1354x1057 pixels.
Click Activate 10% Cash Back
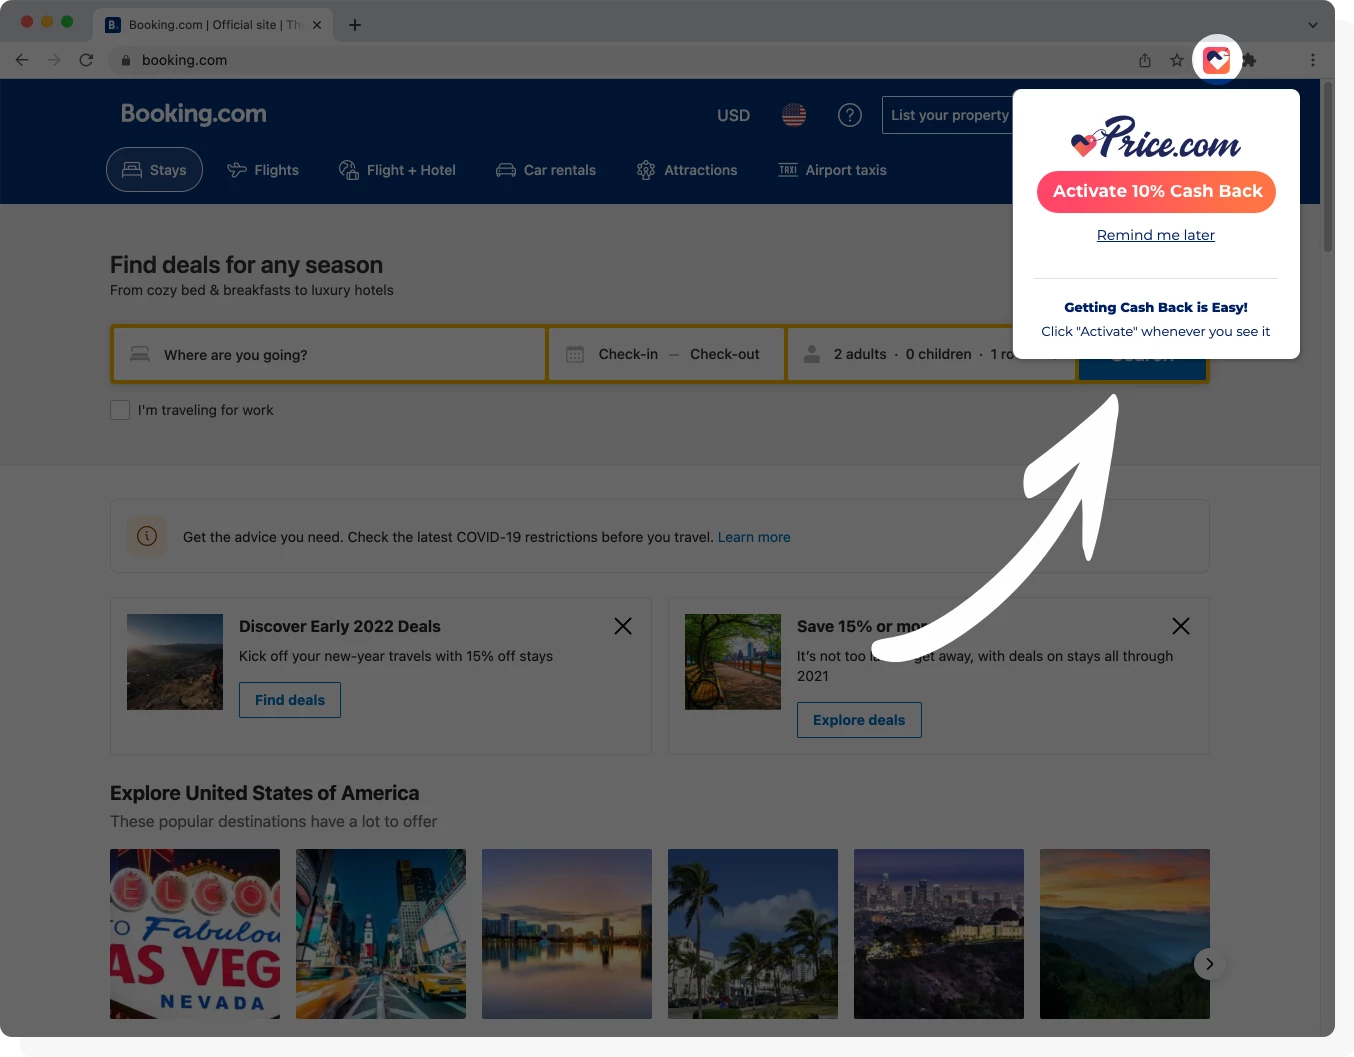1155,191
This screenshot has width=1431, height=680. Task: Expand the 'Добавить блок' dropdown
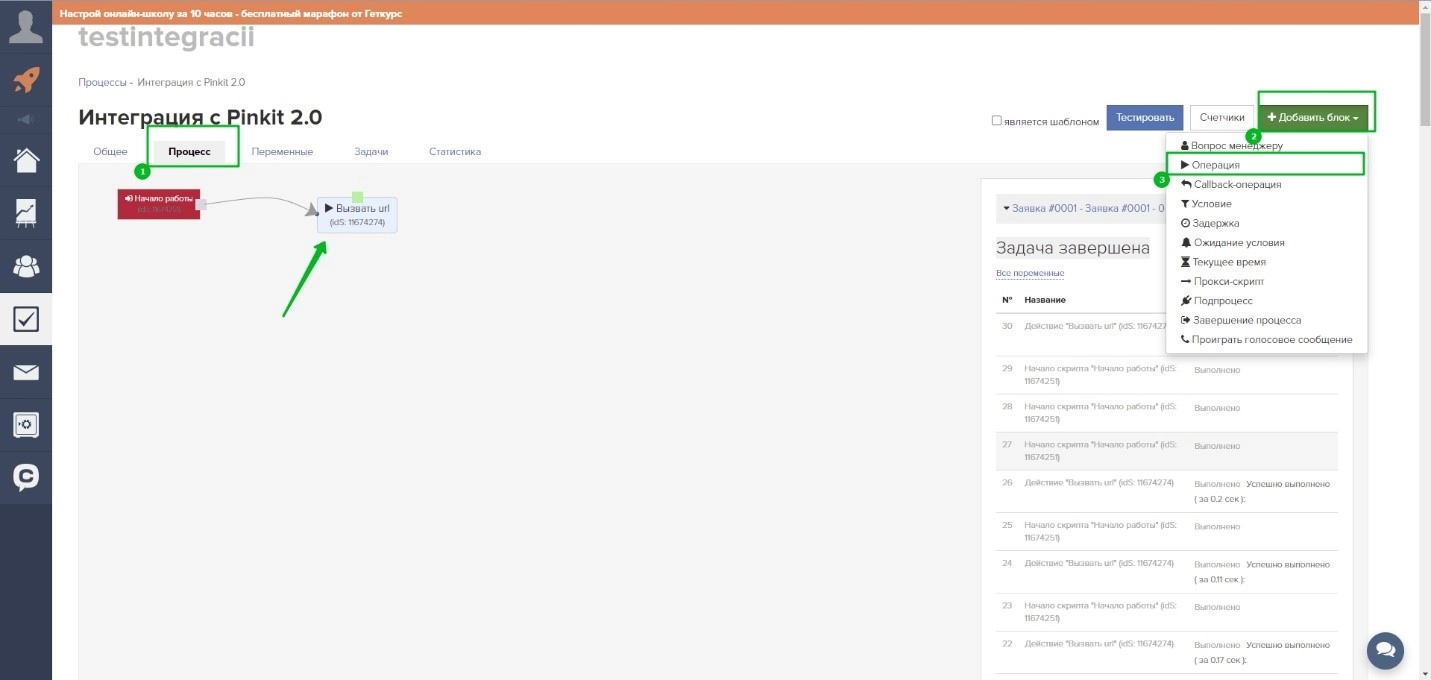pyautogui.click(x=1312, y=118)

| Problem to work on |
Beginning at the line that contains "Click Activate 10% Cash Back", give the remaining lines of the records again exactly, through the last one. Leave out pictures.

| Finished exercise |
Click Activate 10% Cash Back
1155,191
This screenshot has width=1431, height=680. Task: Expand the 'Добавить блок' dropdown
pyautogui.click(x=1312, y=118)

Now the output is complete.